Demolition robs a city of its cultural heritage. Through demolition, neighborhoods lose countless landmarks -- some beautiful, some not. Cities lose great works of architectural art, and irreplaceable parts of their past. Sometimes, demolition is an unfortunate last resort when a building is too far gone to rebuild using limited urban financing mechanisms. (Clearly, my standard of "last resort" is tough.) Other times, and these are almost nonexistent, demolition might place an even more impressive and important building in the place of another. (Like, say, what stood on the site of the Wainwright Building being torn down for the Wainwright.)
However, one big loss caused by demolition frequently is overlooked: loss of usable building materials.
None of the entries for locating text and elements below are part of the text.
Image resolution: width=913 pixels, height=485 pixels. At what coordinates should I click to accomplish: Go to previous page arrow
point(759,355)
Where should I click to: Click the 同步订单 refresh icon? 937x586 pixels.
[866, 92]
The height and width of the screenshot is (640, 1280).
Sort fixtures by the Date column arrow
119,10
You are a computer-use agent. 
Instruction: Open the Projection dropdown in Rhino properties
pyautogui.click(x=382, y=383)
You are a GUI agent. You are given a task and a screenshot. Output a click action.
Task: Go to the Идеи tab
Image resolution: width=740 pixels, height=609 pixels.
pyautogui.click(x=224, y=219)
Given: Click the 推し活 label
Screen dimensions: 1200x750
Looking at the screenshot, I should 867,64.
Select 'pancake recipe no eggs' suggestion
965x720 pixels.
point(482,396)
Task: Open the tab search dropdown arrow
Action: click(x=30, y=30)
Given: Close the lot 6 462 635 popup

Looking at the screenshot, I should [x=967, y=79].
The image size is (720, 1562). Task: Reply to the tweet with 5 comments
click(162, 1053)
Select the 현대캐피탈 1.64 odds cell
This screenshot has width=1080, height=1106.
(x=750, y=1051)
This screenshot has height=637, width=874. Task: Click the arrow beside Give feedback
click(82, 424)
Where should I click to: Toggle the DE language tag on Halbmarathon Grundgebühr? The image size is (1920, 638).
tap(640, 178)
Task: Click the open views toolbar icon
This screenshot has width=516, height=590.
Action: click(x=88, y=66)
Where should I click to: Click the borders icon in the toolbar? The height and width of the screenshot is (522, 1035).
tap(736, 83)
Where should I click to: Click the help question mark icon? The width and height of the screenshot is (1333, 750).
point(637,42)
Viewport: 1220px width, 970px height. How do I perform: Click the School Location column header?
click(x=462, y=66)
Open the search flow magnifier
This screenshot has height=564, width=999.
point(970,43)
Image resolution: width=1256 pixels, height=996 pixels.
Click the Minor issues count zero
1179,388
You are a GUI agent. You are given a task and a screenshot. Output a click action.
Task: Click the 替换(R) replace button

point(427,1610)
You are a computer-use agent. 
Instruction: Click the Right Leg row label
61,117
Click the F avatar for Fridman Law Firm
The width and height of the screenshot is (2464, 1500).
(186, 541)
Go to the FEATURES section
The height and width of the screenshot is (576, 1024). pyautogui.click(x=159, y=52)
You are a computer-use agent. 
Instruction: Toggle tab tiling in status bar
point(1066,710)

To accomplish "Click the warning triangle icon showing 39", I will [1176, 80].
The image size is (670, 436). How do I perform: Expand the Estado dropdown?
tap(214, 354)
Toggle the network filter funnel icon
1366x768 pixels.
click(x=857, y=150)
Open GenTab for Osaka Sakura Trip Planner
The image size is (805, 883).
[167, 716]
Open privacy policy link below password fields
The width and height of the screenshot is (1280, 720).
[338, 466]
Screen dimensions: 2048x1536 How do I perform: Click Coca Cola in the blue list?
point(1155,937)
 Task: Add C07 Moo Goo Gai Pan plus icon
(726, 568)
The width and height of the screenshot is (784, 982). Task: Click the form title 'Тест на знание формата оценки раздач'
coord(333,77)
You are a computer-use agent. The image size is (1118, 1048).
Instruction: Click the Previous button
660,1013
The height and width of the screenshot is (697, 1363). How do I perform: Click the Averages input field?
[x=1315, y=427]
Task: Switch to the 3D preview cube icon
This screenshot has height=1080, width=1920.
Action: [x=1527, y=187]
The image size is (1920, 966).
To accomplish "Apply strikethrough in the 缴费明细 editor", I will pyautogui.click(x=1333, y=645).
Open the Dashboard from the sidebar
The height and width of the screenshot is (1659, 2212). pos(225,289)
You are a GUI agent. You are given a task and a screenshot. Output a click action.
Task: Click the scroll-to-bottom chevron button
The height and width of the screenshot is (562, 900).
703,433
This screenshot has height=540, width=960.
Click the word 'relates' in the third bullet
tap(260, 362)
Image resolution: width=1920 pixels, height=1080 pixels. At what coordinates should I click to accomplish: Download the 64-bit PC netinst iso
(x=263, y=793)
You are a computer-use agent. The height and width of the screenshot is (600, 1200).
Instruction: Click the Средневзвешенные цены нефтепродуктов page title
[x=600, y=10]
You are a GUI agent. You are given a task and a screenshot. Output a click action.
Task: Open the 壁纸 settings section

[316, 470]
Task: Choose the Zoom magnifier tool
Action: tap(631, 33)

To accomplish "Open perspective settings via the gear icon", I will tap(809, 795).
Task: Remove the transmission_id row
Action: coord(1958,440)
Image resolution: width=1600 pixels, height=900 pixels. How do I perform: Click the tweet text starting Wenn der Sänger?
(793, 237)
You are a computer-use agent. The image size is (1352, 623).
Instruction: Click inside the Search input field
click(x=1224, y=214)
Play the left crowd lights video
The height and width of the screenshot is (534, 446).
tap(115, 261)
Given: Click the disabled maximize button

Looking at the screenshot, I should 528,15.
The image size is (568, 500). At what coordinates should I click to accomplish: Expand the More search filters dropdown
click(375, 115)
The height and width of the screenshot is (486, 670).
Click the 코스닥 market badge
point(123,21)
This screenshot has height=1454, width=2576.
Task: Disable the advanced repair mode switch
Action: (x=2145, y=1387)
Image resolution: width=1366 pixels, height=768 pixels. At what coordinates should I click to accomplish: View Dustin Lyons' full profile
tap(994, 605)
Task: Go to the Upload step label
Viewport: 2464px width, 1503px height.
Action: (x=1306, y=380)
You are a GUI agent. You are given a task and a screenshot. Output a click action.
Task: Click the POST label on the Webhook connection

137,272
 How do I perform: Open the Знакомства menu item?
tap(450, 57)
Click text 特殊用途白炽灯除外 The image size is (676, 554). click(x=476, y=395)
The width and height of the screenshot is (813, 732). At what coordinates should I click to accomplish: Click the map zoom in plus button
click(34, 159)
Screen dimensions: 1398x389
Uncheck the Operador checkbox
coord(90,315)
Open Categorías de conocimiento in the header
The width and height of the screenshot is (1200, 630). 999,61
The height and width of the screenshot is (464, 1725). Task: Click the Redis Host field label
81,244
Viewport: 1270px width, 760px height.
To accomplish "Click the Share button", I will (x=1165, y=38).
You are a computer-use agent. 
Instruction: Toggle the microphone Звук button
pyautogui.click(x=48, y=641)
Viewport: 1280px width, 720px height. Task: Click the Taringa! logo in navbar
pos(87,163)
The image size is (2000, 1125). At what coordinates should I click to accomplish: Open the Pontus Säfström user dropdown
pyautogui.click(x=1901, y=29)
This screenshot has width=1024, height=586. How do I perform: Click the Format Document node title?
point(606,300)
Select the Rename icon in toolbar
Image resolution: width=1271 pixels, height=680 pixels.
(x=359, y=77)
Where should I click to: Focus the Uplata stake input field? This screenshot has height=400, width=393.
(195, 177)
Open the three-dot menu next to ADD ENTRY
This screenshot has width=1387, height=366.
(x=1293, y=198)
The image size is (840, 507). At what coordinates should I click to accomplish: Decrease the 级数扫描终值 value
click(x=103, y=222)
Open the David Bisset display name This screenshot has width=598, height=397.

The typical historic buildings from the nineteenth and early twentieth centuries wrecked in St. Louis are loaded with useful brick, wood, stone and glass. Obviously, decorative elements are frequently salvaged. That's because they are worth a lot of money. Go to any demolition site in town and look through the dumpsters. You'll find structural timbers, copper, tongue-and-groove flooring, wooden window sashes (often with smashed panes), rubble stone, doors, door hardware and other items that rehabbers like myself are constantly pulling out of dumpsters for free to replace missing parts of our homes. The wood from old St. Louis buildings is long-leaf yellow pine, fir, cypress and other wood culled from virgin-growth forests. This wood is nothing like the soft pine on today's lumber market -- why does it hold up even in abandoned buildings with no roofs? It's solid, hard stuff. The stone is native limestone, very useful even in uncarved pieces. The windows are largely of stock sizes sought by people restoring other old buildings, and the glass can be used to re-glaze other old windows or re-cut for other uses. (New glass doesn't have the same character at all.)
Very rarely does a wrecker try to save every reusable part of a building. Most of the time, it's cheaper to dump those materials than to flip them to people who want the materials. Nowadays, the reuse market is weak, and sale of items saved from a building might take time. Time requires storage, thus increasing the costs.
Perhaps something city leaders could look at in the future are incentives to help reuse the valuable store of unique building materials the city is bleeding daily. There is no way to recover the embedded energy of a building's construction -- another cost of demolition never itemized on any bid -- but the materials could help other old buildings and new buildings avoid the fate of demolition later. The city could also consider requiring salvage of some percent of buildings based on inspection by a certified architectural historian and an engineer. I suspect that the only incentive big enough to lead to action is a change in laws. Perhaps the law could simply require setting aside certain materials on the site for several days before dumping them.
In general, though, the best way to see the materials reused is to enact stronger limits on demolition itself.